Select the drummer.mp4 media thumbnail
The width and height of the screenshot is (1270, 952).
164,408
...
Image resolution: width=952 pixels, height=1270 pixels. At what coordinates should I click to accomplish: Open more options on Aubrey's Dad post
* * *
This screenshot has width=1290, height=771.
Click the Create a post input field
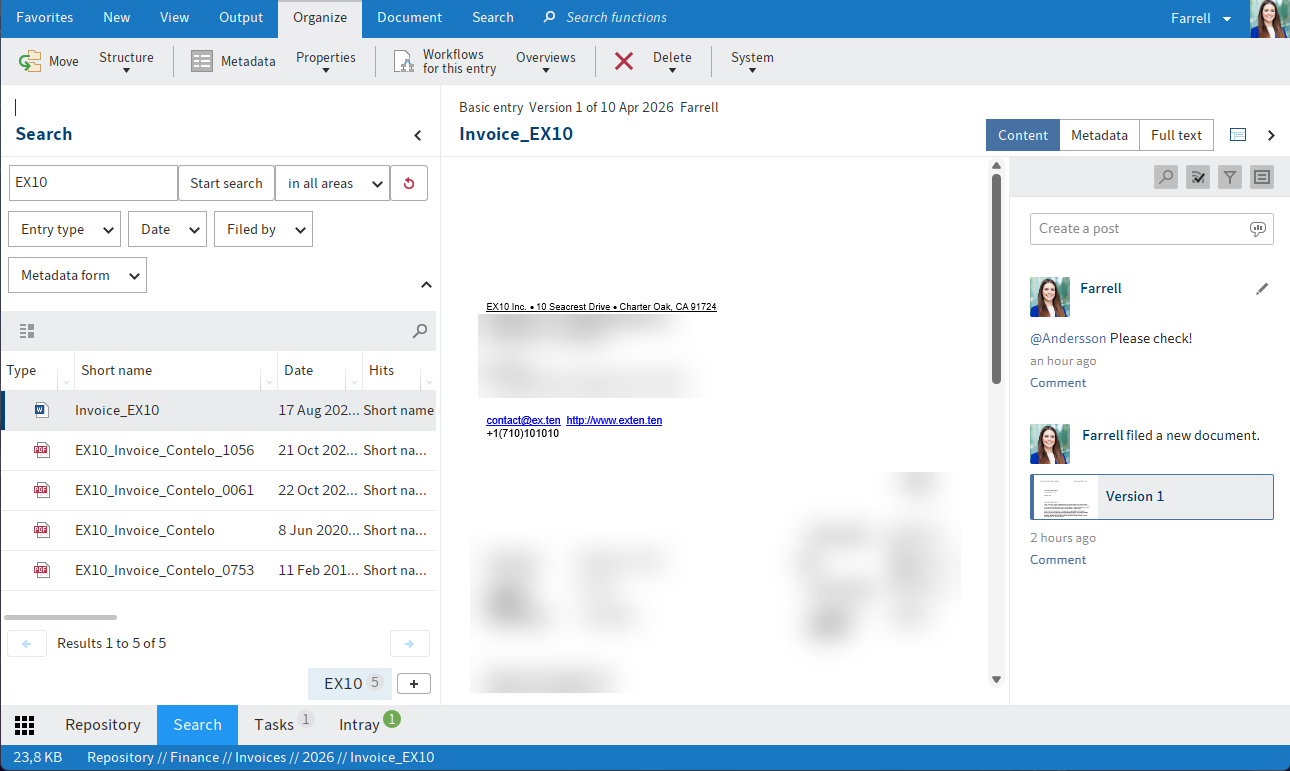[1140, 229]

» To be done:
Reproduce the listing from the line with "This screenshot has width=1290, height=771." through the line with "[1140, 229]", word for word, leaving out the pictures.

» Task answer:
This screenshot has width=1290, height=771.
Click the Create a post input field
[1140, 229]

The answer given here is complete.